Area colleges are expected to receive a boost in state funding for the 2014 school year.
That’s a good thing.
But hardly enough.
State schools should be as affordable as possible for any student who wishes to continue his or her education beyond the traditional 12 years.
Every society needs well-educated young people.
Their skills in the workplace feed the economy.
They will become the next wave of leaders.
For the United States to be economically strong, we need a well-educated workforce.
As the cost of an education grows, it discourages students to seek access to college.
It is well known that a college degree means more money in the workplace.
However, if a student is strapped with debt upon graduation, the net gain in salary over a high school graduate is minimized.
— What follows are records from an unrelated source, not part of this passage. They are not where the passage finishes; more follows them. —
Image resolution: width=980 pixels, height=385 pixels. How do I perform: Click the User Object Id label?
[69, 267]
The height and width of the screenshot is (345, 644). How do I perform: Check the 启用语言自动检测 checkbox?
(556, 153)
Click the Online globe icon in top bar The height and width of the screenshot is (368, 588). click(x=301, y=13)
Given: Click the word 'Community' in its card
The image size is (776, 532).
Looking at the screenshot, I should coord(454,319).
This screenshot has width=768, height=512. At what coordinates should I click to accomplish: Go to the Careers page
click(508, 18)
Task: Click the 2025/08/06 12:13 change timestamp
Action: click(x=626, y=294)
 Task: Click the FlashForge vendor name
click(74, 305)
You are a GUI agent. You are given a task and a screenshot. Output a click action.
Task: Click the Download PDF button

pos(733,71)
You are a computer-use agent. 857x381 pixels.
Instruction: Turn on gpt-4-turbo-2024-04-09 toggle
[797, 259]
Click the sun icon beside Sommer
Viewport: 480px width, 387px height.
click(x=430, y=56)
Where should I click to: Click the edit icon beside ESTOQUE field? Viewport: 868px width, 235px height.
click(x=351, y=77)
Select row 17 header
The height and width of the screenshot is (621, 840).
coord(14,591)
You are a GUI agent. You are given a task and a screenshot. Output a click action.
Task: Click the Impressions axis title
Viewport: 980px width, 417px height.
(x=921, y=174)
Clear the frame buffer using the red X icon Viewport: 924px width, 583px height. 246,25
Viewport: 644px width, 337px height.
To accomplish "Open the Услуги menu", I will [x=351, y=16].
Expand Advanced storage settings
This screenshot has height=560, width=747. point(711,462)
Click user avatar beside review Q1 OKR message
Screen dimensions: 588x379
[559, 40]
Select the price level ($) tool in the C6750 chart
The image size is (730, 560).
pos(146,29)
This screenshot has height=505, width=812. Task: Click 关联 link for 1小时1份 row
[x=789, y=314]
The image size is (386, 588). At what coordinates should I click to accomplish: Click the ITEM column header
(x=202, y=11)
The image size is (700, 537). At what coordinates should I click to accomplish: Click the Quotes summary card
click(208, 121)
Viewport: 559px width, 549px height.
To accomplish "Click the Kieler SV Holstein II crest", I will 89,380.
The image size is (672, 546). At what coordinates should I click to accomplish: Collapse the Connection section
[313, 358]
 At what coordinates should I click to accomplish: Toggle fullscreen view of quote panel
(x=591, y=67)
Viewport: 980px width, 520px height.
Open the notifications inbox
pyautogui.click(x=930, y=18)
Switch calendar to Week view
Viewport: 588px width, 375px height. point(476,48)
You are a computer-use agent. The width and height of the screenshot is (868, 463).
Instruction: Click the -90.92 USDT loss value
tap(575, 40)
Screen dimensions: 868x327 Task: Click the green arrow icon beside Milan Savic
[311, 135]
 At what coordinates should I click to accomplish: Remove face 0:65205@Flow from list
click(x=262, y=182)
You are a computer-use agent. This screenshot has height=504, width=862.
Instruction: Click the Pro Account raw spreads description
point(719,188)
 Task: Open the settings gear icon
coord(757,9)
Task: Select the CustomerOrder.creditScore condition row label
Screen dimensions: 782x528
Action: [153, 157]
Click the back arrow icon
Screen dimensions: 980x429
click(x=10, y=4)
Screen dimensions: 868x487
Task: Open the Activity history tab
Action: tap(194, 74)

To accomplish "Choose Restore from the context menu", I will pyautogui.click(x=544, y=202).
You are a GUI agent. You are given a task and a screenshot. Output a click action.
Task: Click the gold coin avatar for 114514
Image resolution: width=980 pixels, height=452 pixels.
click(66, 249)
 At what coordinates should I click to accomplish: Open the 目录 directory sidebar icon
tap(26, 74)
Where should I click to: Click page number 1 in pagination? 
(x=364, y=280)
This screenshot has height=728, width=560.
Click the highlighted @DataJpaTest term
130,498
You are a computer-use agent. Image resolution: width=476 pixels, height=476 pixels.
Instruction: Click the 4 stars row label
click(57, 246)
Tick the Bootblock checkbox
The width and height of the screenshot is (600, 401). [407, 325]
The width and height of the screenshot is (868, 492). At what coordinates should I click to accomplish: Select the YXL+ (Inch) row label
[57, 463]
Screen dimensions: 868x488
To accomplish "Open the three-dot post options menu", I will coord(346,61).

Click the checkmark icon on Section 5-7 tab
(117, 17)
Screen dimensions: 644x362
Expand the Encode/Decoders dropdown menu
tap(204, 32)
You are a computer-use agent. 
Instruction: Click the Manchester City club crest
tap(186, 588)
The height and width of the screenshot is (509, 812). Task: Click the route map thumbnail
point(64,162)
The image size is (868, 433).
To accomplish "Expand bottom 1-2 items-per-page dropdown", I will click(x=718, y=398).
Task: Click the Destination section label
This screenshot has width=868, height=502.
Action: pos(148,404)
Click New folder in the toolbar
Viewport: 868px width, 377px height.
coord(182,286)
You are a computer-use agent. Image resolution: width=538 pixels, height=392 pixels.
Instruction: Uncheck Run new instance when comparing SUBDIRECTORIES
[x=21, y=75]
The answer comes in better funding for state schools or easier access to financial aid to the student.
Student loans should come at a lower interest rate, too.
We are not just talking about colleges or universities, either.
Not every high school graduate is best suited for college.
Some would make an excellent living working in trades.
It should be easier for students to get an education at places such as the Indian Capital Technology Center.
Most of all, it is important to remember that nearly everyone is better off with some form of higher education beyond high school.
Two years of college is better than none.
State legislators, many of them using the benefits of a higher education, know the value of a well-educated workforce.
They must find a way for students who desire to learn beyond high school to find that path a little easier.